2. If the government is now paying the same (or almost the same) for an enrollee in Medicare Advantage as for a traditional Medicare beneficiary, what’s the problem?
Well, some believe that we should be taking advantage of market efficiency to save the government money, which was part of the original motivation for including private plan alternatives in Medicare. One key point of my piece was to compare what Medicare Advantage plans receive from the government to what it costs the plans to provide care, including marketing, administration, and profit as well. On that basis, in 2010, the plans received 8.5 percent more in government revenue than their costs. In 2017, that figure is 11 percent. What this means, as I wrote, is that Medicare Advantage plans are more efficient at managing care than the traditional program, but that taxpayers aren’t benefiting from that efficiency as much as they could be.
3. Where does that extra money go?
Medicare Advantage plans are supposed to use the additional revenue to enhance their benefits — either by providing coverage for things traditional Medicare does not cover (e.g., eyeglasses and hearing aids) or by reducing cost sharing. There is no doubt plans do this, as I wrote in my piece. And this is of tremendous benefit to enrollees, particularly lower income ones that cannot afford a supplemental plan to fill in the gaps in traditional Medicare.

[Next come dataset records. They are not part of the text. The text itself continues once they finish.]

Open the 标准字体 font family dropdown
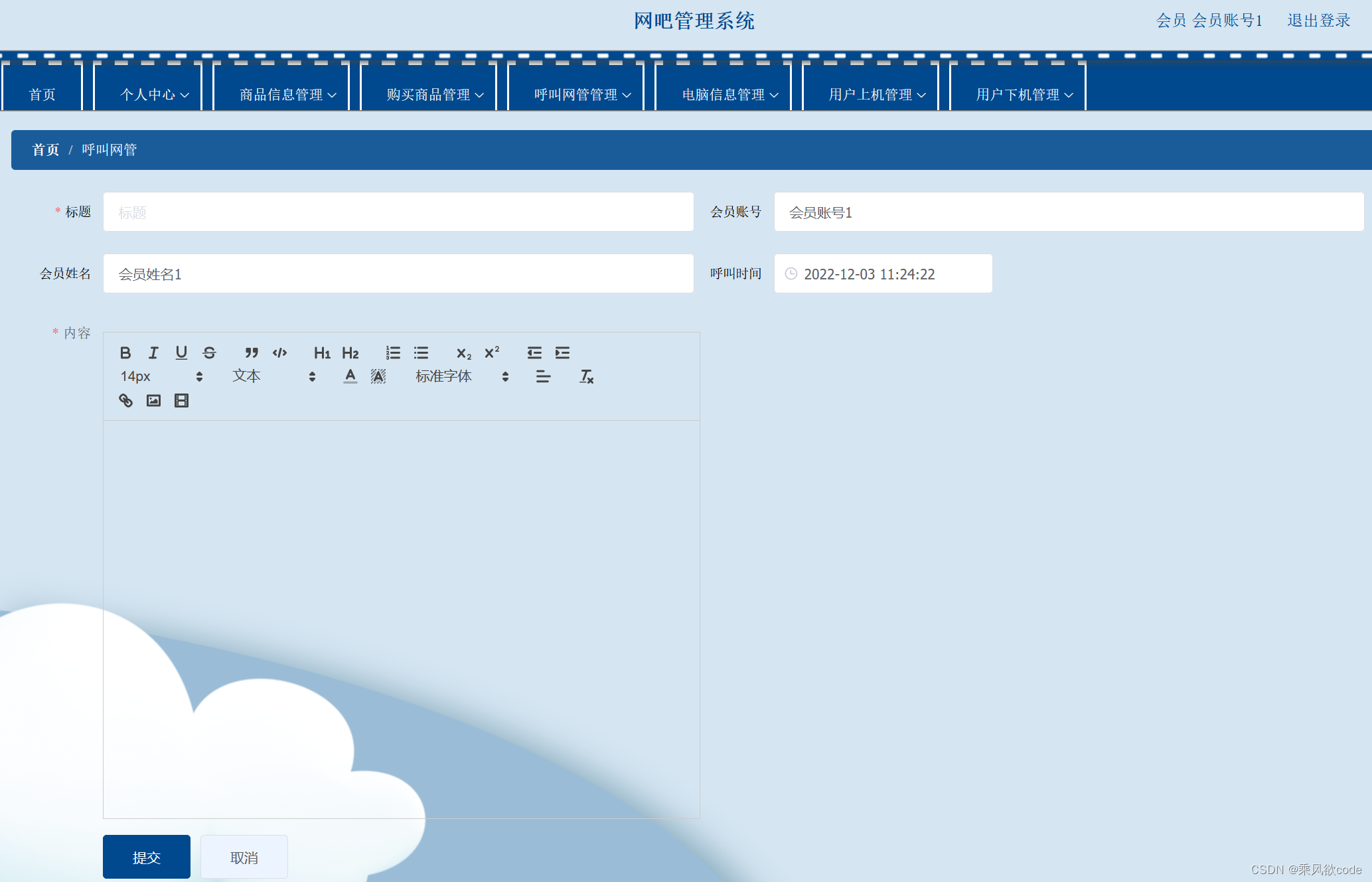 click(461, 376)
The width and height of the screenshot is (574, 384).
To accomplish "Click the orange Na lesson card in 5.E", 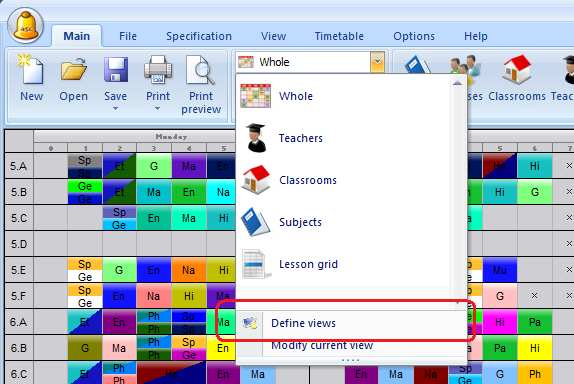I will click(189, 270).
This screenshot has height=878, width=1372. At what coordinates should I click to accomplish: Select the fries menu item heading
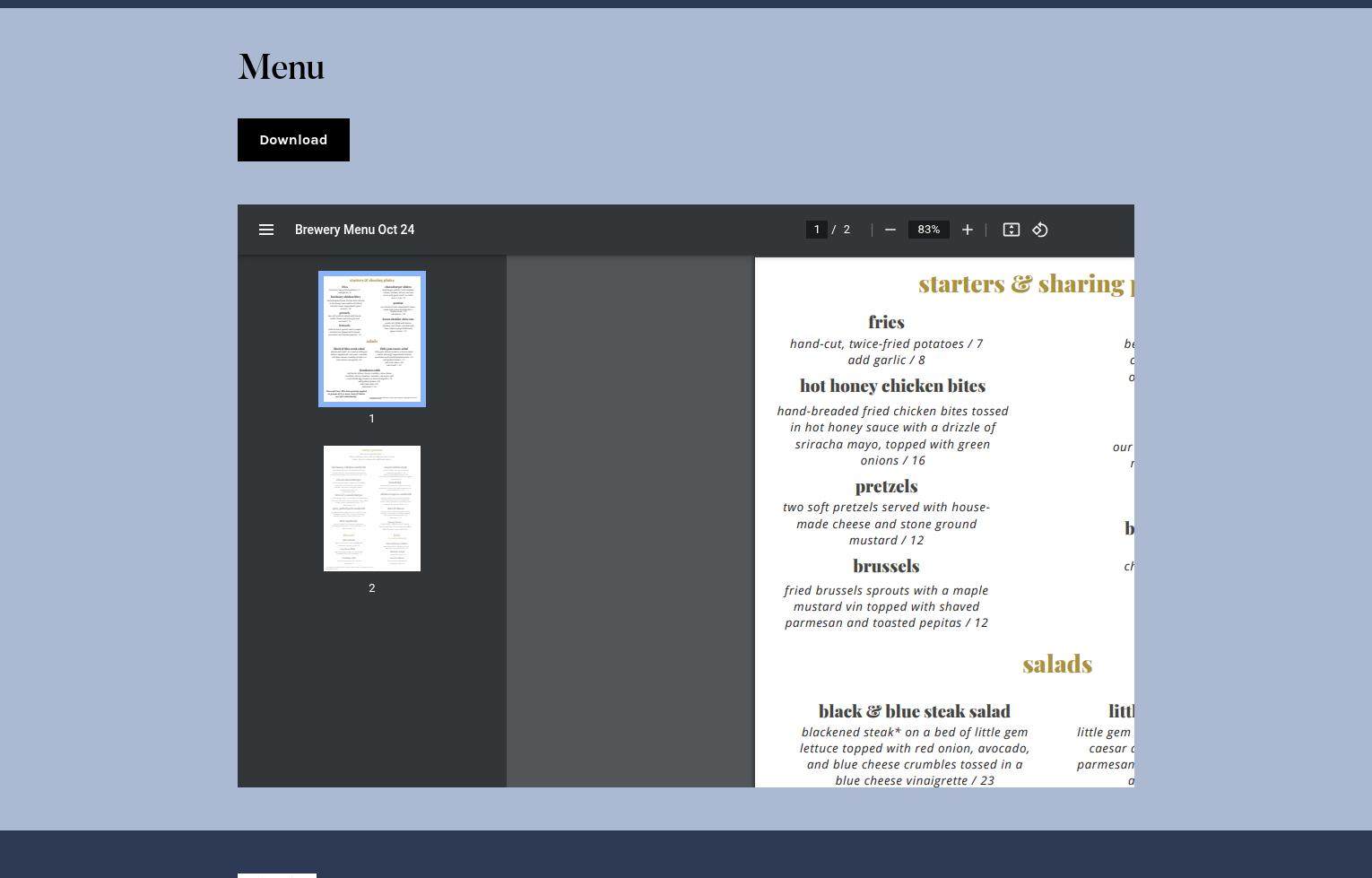point(886,322)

A post on the Health Affairs blog documents in greater detail the kinds of additional benefits Medicare Advantage plans provide, beyond what’s covered by traditional Medicare. Just over half get basic dental benefits, three-quarters get eye exam coverage, just under half get a hearing aid benefit, and about one-third get help paying for gym memberships. The vast majority of Medicare Advantage enrollees that get these benefits, and others, do so with no additional premium.
4. Isn’t it true that sicker patients tend to leave Medicare Advantage?
Yes. This is something I wrote about in another Upshot post. Because Medicare Advantage plans have networks, enrollees are not covered for just any doctor they wish. Medicare Advantage plans may also impose other restrictions on care, like requiring prior authorization for some services. For sicker patients, such practices impose a heavier burden, because they need more care and see more doctors. Some of those patients choose to leave Medicare Advantage and return to the traditional Medicare program, which has an open network and does not attempt to manage care.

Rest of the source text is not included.